Building an API Framework From Scratch

We’ve all had the dream at some point in our testing careers. We join a team, we see the test/automation frameworks and we want to scrap them all and start again.

Now imagine you get that opportunity, you join a team and you’re allowed to build an API framework from scratch. Obviously the technology you choose would vary based on the API.

If you had to build an API testing solution from the ground up, how would you do it and why?

I’m using an open source Concordion in Java (https://concordion.org/), as a unified test automation framework. It allows me to embed all my REST API tests using Spring framework. I also wrote an article on how to do REST API automation (https://www.methodsandtools.com/archive/restapitesting.php)

I think the question can be extended to cover test automation frameworks in general, doesn’t have to be just for API (testing).

It would probably have to be a compromise between personal preferences + team/company fit + management expertise with the chosen technology down the line based on hiring from market & existing team/company expertise.

Personally, having done such evaluation/research some time back, I would much prefer not to build a framework from scratch and use an existing general purpose framework for the job and customize it for one’s organization’s needs.

My personal preference would be to use RobotFramework where possible, for all its general purpose feature set & it’s ability to work cross programming/scripting language by way of remote interface for test libraries, allowing one to code test tooling for the framework in other languages besides python & Java. There are not that many frameworks out there that have cross language support.

Found a discussion on Slack about this, specifically related to a .net framework and the community had this to say:

used readyAPI - its great, they do rest and soap calls (I needed to support both). They connect to the DB for assertion, there is managed authentication which lets you handle complicated authentication (such as expired token or different rights to different users) . The learning curve is minimal and there is a lot of support from their team when you get to do more complicated things.
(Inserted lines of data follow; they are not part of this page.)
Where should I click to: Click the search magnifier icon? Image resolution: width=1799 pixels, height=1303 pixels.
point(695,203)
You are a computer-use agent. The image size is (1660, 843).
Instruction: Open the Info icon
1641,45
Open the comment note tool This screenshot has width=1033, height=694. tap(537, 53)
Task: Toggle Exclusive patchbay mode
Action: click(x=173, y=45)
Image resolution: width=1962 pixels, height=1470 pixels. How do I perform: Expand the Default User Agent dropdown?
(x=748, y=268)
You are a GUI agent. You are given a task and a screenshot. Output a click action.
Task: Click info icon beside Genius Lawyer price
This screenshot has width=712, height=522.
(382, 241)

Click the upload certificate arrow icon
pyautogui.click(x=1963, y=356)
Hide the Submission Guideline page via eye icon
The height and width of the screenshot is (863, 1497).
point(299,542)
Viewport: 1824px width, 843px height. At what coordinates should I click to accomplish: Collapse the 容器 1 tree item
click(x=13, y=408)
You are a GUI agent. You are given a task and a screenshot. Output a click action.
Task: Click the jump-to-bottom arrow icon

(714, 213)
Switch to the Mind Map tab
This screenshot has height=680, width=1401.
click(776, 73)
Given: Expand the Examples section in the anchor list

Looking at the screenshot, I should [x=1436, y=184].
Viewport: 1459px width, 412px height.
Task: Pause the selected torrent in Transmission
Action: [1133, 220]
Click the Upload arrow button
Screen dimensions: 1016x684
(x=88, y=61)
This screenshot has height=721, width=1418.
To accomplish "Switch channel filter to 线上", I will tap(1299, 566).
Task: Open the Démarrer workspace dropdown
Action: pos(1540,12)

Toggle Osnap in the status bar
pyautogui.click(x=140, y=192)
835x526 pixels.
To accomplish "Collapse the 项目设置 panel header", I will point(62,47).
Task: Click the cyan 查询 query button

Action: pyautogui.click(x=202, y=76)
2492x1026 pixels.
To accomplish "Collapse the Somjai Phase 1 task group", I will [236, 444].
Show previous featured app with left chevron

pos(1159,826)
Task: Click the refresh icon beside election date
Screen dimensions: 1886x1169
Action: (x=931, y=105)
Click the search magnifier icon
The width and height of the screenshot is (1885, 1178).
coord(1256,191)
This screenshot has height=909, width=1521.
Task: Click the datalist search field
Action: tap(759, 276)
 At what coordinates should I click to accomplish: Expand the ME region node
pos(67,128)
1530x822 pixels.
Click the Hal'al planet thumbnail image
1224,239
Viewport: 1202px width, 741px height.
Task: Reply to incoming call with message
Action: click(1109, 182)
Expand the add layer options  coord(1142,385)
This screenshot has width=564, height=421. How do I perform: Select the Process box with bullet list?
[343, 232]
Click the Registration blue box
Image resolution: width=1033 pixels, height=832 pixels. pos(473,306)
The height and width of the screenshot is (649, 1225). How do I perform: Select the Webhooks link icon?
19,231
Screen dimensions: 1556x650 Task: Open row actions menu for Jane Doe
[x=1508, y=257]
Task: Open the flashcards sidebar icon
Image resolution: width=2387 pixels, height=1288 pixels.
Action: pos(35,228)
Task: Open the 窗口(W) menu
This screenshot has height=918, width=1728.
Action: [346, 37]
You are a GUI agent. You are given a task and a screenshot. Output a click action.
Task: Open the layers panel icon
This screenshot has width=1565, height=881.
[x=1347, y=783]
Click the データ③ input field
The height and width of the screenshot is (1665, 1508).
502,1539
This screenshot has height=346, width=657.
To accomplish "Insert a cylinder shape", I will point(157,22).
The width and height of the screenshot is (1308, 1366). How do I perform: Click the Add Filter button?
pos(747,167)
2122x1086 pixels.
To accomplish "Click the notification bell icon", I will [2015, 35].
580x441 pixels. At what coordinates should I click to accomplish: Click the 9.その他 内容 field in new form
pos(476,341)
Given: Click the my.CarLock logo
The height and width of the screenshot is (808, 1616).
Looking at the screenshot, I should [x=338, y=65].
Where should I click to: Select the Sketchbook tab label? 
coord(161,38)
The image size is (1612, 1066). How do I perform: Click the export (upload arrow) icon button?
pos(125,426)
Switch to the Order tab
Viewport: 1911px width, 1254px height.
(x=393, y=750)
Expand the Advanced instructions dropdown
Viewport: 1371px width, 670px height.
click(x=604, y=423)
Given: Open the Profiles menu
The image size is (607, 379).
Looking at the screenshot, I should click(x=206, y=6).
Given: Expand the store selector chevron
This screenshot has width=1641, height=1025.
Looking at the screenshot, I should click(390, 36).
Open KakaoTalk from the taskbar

You can start simple by developing tests using clicks and move on to more complex testing steps and assertions using groovy (or other languages that they support).

@mwinteringham added

the very excellent @g33klady built a C# version of my api framework model that you can check out here: https://github.com/mwinteringham/api-framework

@gwendiagram offered

RestSharp is super cute http://restsharp.org/
I’d write it in code and it gets the developers more involved and feels like everyone is involved in testing and can see the results. I’d write it in C# to ensure the developers were still involved as well.